_RECORDS FOR THE EXERCISE_.
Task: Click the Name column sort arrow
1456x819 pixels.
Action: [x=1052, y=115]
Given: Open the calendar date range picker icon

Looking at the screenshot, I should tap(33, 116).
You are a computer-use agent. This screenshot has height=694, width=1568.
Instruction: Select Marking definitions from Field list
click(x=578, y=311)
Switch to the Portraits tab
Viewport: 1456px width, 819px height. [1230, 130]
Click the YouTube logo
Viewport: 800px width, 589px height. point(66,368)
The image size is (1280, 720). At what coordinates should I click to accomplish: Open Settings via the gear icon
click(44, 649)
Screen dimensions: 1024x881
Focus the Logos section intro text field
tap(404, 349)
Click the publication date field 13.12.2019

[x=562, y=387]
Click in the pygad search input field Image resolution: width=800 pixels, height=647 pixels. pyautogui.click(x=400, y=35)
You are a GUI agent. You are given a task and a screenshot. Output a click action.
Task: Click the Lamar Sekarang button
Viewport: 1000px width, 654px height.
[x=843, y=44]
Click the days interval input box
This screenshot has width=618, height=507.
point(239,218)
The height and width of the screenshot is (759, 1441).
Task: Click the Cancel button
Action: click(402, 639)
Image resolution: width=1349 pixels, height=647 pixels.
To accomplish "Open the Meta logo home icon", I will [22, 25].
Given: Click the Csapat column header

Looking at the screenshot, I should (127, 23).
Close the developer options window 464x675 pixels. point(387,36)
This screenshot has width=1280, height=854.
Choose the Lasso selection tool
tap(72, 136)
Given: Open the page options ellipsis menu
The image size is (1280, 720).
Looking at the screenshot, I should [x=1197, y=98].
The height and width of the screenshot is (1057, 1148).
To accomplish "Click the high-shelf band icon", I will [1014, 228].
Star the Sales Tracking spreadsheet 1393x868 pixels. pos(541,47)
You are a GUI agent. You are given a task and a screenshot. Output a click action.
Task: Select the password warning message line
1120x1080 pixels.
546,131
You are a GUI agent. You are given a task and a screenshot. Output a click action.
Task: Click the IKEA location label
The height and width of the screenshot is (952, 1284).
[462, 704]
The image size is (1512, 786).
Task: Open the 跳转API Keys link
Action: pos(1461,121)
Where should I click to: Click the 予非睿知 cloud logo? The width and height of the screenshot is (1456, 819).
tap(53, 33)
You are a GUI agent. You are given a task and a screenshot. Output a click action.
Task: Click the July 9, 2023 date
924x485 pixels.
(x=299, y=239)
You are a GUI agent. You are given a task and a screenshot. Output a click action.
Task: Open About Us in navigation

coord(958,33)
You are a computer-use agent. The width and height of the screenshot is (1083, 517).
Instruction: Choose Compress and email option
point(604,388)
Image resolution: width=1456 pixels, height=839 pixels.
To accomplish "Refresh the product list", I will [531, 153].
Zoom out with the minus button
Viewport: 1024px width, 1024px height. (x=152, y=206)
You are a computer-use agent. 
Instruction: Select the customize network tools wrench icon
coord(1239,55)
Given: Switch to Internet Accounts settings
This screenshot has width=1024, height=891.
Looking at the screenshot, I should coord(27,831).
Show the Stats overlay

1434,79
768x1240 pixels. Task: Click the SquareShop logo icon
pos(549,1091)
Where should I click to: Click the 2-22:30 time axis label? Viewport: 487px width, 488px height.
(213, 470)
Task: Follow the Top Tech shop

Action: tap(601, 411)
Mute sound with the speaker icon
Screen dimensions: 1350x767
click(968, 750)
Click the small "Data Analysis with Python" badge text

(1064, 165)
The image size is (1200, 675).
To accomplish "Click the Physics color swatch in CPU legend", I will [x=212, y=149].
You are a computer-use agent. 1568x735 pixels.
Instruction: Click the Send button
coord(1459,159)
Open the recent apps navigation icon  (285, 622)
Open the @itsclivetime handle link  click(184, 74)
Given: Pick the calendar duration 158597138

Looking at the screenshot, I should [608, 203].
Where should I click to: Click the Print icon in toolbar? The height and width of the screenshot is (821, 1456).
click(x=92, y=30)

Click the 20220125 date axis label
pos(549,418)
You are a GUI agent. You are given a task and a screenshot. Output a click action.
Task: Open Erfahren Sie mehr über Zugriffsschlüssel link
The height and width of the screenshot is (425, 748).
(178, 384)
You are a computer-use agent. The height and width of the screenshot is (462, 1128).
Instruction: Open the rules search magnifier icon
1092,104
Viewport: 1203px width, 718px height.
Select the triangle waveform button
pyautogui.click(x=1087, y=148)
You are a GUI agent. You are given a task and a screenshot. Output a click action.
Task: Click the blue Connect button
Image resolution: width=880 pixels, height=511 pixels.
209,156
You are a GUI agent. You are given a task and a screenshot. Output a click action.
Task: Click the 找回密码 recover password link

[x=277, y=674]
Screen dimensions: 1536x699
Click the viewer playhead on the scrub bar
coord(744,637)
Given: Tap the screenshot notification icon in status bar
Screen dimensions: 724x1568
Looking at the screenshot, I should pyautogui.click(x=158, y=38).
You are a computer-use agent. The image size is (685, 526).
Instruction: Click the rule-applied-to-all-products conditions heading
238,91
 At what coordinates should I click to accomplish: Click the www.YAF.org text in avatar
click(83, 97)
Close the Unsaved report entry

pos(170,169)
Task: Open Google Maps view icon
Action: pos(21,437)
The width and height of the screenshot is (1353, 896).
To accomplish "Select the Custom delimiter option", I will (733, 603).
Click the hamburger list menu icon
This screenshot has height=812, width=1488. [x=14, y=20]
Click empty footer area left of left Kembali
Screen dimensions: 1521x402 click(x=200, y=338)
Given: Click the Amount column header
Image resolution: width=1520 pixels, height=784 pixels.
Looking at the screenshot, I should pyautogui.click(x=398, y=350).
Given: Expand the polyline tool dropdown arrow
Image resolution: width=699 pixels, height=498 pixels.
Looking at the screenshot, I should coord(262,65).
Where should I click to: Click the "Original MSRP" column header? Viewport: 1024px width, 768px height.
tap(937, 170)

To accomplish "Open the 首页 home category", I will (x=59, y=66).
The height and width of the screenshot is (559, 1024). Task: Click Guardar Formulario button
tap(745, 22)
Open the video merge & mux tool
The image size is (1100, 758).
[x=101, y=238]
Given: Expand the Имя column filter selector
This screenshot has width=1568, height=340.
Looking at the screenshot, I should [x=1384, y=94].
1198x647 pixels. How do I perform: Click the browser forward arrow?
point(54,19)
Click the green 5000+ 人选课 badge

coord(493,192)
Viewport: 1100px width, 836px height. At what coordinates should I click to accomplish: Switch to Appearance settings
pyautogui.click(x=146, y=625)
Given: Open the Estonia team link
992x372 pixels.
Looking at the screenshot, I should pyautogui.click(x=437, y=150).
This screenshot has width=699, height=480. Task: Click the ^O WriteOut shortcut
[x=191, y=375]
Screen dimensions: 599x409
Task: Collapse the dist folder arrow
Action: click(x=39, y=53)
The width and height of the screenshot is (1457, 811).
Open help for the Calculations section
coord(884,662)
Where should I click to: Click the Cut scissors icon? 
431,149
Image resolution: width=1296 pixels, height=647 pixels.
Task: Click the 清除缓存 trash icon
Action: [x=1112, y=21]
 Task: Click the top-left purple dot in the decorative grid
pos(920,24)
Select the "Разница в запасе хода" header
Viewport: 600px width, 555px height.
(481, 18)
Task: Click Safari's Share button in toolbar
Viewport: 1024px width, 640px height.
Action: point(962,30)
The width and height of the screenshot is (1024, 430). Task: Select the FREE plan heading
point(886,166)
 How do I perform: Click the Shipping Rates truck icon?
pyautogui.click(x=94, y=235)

_WRITTEN INSTRUCTION_. Duplicate the lines of the material starting at the line containing "This screenshot has width=699, height=480." and ending at the line containing "coord(884,662)", both included, and nothing else.

_TASK RESULT_.
This screenshot has width=699, height=480. Task: Click the ^O WriteOut shortcut
[x=191, y=375]
Screen dimensions: 599x409
Task: Collapse the dist folder arrow
Action: click(x=39, y=53)
The width and height of the screenshot is (1457, 811).
Open help for the Calculations section
coord(884,662)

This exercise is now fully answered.